Note that the increases were in 10ths of a percent, though jumps no more than 1% over time during this test. Depending on your fan curve, this could be negligible or it could be dramatic. That's tailorable. The regulator should be able to compensate if you set too low or high a curve.

Important note: My earlier recommendation to reduce the time on the Trend=X was incorrect and creates a problem. Increasing that time is best, providing earlier responsiveness when multiplied by 100. Decreasing the time on Trend=X works when removing the multiplier, but also causes more lag. Just finished testing that and confirmed it. What seems to happen is that it gets super sensitive at lower scales, making it inaccurate and delayed in this context. Increasing it makes changes very slight, but the multiplication brings out a quicker response to sudden change. Again, all confirmed, but would need more data to confirm in the field. This is what occurred which you noted in the earlier screenshot of the chart.

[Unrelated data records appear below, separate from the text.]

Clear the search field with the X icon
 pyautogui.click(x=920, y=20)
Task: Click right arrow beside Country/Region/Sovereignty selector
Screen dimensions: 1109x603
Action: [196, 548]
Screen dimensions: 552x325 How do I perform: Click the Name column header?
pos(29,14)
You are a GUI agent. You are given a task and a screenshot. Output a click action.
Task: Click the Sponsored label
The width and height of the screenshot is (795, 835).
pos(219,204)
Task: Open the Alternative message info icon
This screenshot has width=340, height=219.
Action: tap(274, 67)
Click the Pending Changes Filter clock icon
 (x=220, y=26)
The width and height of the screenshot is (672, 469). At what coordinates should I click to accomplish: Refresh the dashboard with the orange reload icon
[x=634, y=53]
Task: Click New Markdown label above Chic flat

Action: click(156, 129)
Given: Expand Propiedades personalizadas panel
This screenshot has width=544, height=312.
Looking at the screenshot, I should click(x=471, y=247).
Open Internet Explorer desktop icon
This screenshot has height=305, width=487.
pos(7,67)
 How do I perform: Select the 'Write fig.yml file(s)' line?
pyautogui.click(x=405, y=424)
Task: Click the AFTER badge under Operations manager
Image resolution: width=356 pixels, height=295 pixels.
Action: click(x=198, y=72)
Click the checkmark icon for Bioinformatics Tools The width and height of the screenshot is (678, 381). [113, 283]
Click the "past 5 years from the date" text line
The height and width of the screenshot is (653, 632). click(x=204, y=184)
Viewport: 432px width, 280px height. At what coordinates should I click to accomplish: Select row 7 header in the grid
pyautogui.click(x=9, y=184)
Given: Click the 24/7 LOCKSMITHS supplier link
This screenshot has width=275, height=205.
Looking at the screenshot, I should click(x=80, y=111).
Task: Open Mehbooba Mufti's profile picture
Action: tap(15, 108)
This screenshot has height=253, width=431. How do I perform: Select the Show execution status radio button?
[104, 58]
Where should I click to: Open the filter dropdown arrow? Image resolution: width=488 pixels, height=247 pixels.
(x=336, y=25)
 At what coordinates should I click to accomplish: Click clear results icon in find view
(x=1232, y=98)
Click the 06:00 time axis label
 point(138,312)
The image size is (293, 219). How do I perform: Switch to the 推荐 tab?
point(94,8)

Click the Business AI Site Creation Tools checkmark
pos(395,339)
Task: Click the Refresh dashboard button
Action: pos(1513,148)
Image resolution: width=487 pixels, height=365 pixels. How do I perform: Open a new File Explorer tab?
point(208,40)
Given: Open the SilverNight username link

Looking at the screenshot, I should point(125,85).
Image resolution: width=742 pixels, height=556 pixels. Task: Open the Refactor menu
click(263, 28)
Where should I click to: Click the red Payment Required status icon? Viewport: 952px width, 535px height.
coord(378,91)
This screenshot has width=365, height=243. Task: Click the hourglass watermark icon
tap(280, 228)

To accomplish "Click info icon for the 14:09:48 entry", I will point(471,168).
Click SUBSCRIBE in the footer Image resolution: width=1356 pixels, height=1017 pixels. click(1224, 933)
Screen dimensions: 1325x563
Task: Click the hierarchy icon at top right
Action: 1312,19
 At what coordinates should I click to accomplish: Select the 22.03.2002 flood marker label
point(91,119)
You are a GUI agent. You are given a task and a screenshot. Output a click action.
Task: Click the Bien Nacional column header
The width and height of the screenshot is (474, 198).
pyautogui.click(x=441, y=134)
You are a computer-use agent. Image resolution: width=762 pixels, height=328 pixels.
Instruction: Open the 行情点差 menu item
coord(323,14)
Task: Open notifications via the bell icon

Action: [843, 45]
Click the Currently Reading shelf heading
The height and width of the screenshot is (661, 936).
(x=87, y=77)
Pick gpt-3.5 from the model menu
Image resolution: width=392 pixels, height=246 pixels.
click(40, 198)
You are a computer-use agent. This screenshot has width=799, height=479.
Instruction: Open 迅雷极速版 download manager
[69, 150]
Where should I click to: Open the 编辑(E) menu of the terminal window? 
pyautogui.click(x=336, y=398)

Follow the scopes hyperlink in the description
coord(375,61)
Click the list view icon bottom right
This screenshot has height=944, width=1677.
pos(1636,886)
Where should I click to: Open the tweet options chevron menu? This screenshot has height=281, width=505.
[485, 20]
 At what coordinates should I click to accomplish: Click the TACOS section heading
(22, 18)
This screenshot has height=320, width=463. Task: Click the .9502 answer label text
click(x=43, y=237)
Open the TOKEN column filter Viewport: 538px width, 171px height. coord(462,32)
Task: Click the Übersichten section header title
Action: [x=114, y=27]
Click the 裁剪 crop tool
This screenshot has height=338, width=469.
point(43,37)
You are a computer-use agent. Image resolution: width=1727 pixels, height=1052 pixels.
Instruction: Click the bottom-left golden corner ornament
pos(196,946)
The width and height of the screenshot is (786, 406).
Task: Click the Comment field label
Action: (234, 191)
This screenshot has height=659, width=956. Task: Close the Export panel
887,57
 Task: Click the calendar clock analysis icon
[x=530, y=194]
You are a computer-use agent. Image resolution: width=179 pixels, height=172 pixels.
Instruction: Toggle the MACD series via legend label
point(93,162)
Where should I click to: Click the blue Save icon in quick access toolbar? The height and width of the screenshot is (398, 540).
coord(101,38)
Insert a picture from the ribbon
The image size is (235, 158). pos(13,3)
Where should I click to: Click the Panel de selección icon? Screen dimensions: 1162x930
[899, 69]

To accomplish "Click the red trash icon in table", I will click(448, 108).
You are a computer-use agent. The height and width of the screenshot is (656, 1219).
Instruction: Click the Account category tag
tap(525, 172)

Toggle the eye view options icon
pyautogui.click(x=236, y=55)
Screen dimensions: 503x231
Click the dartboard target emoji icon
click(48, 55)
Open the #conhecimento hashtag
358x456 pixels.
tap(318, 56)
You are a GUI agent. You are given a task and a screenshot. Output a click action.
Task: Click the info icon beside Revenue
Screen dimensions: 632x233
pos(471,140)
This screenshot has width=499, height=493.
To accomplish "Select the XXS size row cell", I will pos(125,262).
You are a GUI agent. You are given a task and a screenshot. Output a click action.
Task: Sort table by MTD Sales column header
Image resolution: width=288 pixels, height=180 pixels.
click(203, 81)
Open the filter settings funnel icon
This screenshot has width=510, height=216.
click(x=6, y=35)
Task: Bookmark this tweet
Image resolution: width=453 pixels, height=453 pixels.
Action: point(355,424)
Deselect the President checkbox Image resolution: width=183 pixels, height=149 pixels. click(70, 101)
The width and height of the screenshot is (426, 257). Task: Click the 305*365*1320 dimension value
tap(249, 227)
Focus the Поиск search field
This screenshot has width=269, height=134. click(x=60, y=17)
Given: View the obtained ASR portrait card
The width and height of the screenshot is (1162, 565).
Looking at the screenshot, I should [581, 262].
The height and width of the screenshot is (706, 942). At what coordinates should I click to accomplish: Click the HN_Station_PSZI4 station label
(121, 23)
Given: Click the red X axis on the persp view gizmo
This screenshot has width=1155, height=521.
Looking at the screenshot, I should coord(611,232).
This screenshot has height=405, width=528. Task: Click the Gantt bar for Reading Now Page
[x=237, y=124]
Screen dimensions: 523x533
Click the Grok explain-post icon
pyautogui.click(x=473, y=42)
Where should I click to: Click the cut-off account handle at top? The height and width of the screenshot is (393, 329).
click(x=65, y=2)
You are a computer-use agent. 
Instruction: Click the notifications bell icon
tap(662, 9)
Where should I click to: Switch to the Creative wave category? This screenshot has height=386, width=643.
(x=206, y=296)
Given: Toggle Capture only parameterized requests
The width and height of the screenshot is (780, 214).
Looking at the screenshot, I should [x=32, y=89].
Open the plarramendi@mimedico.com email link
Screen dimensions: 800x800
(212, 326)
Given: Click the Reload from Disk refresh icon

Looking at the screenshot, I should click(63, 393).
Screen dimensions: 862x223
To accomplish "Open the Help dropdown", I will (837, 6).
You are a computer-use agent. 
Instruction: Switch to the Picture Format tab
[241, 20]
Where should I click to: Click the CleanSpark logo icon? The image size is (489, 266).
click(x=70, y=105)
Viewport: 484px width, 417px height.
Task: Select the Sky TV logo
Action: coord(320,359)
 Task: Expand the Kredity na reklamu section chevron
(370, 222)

So to recap: Intercooler Regulator is an adjusted virtual temperature that maps to a controller, preferably curved but that's up to the user. It does relate to fans, but only changes the fan speed based upon your selected controller type and curve or set points. The changes in fan speed are slight on my system, but I did disable all fans but one rad's worth (the 60mm 360). I ran that test today but forgot to grab the data from it. It handled well, but again, this loop holds a bit more fluid, so I'd prefer to confirm function on a smaller loop.

While I'm looking at hot temperature in this, it doesn't depict the cold temperature. I don't want to set expectations on that, as milage may vary with smaller loops in comparison to mine. So you should compare function not only against how it manages fan speeds against the hot temperature, but also note if there's any changes to cold temperature as a result.

P.S. If you want specific information in another chart run, let me know and I'll produce it. :thumbup:

Dieser Beitrag wurde bereits 1 mal editiert, zuletzt von »Teknophage« (6. Oktober 2022, 04:52)

Remayz

Senior Member

Donnerstag, 6. Oktober 2022, 10:44

Yes.. the regulator is directly related to fan speed. that's what a fan curve does. th fan curve will be a direct replicate of the temperature curve.
Yours is very flat because you did set it that way and as a consequence you basically heavily mask the defects of that sensor. with smooth fan curves, i can make the most discombobulated sensor look like the best thing since sliced bread ^^

A steeper fan curve will just make a noisy mess. I mean look at your fan curve, it's not a curve it's a bar graph basically. it jumps values instead of transitionning smoothly as fan curves do. that is pure sound nuisance.

I still fail to see the relevance of the sensor. It doesn't control the fans well, it acts on imaginary temperatures (even if they are called hot/cold/ or "temperature map", they are not the real temp that the radiators are experiencing).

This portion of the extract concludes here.